◆ **Exercise aim**
Copy out the lines from the one containing "This screenshot has height=597, width=1200." through the one containing "Screen dimensions: 580x414", inclusive, keeping them word for word.

◆ **Provided records**
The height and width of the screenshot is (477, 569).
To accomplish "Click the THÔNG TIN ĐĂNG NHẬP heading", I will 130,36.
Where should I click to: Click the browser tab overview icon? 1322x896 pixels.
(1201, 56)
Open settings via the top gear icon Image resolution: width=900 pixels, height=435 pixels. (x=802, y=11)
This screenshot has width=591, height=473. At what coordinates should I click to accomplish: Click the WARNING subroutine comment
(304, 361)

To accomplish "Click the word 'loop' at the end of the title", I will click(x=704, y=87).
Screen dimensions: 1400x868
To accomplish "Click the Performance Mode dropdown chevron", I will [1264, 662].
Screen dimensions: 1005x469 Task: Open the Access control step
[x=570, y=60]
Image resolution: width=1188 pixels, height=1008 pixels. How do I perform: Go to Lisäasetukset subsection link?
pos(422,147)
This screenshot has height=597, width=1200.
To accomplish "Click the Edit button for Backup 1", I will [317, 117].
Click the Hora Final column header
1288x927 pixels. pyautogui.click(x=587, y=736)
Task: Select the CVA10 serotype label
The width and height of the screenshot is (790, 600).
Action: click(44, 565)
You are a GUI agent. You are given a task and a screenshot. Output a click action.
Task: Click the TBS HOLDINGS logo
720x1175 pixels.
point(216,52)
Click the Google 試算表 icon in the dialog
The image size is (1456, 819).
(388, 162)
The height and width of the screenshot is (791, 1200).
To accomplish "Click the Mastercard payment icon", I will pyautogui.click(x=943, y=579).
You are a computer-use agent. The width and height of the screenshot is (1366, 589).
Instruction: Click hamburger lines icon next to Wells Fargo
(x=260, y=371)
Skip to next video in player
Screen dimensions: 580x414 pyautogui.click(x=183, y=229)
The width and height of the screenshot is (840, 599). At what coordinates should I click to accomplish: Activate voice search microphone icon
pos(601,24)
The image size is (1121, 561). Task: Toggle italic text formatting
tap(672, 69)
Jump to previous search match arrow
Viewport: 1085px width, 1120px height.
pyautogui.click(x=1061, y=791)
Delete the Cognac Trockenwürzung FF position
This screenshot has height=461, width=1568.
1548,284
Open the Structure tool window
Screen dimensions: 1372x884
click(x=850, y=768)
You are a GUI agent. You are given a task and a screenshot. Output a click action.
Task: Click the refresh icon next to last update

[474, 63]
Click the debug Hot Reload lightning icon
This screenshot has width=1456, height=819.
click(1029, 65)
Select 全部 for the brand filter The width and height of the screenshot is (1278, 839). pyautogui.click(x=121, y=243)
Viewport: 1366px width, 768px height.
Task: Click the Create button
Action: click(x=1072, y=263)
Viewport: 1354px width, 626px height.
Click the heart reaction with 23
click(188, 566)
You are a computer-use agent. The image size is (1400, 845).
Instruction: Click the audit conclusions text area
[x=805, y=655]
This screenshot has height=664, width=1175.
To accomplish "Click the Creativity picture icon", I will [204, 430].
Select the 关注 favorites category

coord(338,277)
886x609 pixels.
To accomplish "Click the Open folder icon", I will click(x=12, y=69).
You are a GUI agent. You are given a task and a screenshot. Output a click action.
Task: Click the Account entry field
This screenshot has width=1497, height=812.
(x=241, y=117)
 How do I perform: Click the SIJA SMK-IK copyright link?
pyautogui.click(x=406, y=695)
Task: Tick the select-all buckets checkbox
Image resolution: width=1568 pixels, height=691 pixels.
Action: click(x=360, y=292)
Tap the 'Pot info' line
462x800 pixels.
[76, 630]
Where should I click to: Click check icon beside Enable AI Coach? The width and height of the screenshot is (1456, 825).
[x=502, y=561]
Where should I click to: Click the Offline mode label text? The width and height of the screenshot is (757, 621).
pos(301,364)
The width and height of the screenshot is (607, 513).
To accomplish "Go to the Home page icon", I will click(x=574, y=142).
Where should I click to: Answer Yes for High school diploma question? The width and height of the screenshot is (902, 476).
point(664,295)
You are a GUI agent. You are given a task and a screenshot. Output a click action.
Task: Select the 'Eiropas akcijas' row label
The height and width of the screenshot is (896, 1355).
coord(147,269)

◆ **Answer below**
This screenshot has height=597, width=1200.
To accomplish "Click the Edit button for Backup 1", I will [317, 117].
Click the Hora Final column header
1288x927 pixels. pyautogui.click(x=587, y=736)
Task: Select the CVA10 serotype label
The width and height of the screenshot is (790, 600).
Action: click(44, 565)
You are a GUI agent. You are given a task and a screenshot. Output a click action.
Task: Click the TBS HOLDINGS logo
720x1175 pixels.
point(216,52)
Click the Google 試算表 icon in the dialog
The image size is (1456, 819).
(388, 162)
The height and width of the screenshot is (791, 1200).
To accomplish "Click the Mastercard payment icon", I will pyautogui.click(x=943, y=579).
You are a computer-use agent. The width and height of the screenshot is (1366, 589).
Instruction: Click hamburger lines icon next to Wells Fargo
(x=260, y=371)
Skip to next video in player
Screen dimensions: 580x414 pyautogui.click(x=183, y=229)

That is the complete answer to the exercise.